Present every row below as a numbered list, leaving out the blank lines.
▼
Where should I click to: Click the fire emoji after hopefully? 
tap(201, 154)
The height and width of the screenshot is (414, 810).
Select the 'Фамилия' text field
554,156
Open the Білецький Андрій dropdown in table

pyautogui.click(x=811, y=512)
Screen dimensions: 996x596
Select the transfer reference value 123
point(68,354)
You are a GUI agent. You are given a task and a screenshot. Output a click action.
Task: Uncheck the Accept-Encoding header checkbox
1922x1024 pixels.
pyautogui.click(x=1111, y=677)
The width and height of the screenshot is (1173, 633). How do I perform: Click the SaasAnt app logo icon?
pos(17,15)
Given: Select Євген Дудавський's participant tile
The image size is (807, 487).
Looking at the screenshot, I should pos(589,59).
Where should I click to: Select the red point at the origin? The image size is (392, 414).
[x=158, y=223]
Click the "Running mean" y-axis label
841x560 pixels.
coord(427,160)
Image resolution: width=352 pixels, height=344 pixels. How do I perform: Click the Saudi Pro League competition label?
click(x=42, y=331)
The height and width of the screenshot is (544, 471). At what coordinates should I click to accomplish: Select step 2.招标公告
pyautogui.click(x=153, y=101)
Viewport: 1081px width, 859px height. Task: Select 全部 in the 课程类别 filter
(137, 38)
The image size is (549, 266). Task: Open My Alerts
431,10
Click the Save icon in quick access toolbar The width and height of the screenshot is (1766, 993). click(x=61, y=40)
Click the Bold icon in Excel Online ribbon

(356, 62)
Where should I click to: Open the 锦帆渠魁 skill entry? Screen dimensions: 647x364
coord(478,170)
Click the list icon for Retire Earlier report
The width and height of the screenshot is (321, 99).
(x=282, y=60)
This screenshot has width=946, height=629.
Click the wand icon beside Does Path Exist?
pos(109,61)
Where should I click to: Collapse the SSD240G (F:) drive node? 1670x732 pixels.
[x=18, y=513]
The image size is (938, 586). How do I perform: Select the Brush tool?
▲
THE RESPONSE
1. Where should I click to: Click the fire emoji after hopefully? 
2. tap(201, 154)
3. The height and width of the screenshot is (414, 810).
4. Select the 'Фамилия' text field
5. 554,156
6. Open the Білецький Андрій dropdown in table
7. pyautogui.click(x=811, y=512)
8. Screen dimensions: 996x596
9. Select the transfer reference value 123
10. point(68,354)
11. You are a GUI agent. You are given a task and a screenshot. Output a click action.
12. Task: Uncheck the Accept-Encoding header checkbox
13. 1922x1024 pixels.
14. pyautogui.click(x=1111, y=677)
15. The width and height of the screenshot is (1173, 633). How do I perform: Click the SaasAnt app logo icon?
16. pos(17,15)
17. Given: Select Євген Дудавський's participant tile
18. The image size is (807, 487).
19. Looking at the screenshot, I should pos(589,59).
20. Where should I click to: Select the red point at the origin? The image size is (392, 414).
21. [x=158, y=223]
22. Click the "Running mean" y-axis label
23. 841x560 pixels.
24. coord(427,160)
25. Image resolution: width=352 pixels, height=344 pixels. How do I perform: Click the Saudi Pro League competition label?
26. click(x=42, y=331)
27. The height and width of the screenshot is (544, 471). At what coordinates should I click to accomplish: Select step 2.招标公告
28. pyautogui.click(x=153, y=101)
29. Viewport: 1081px width, 859px height. Task: Select 全部 in the 课程类别 filter
30. (137, 38)
31. The image size is (549, 266). Task: Open My Alerts
32. 431,10
33. Click the Save icon in quick access toolbar The width and height of the screenshot is (1766, 993). click(x=61, y=40)
34. Click the Bold icon in Excel Online ribbon
35. (356, 62)
36. Where should I click to: Open the 锦帆渠魁 skill entry? Screen dimensions: 647x364
37. coord(478,170)
38. Click the list icon for Retire Earlier report
39. The width and height of the screenshot is (321, 99).
40. (x=282, y=60)
41. This screenshot has width=946, height=629.
42. Click the wand icon beside Does Path Exist?
43. pos(109,61)
44. Where should I click to: Collapse the SSD240G (F:) drive node? 1670x732 pixels.
45. [x=18, y=513]
46. The image size is (938, 586). How do I perform: Select the Brush tool?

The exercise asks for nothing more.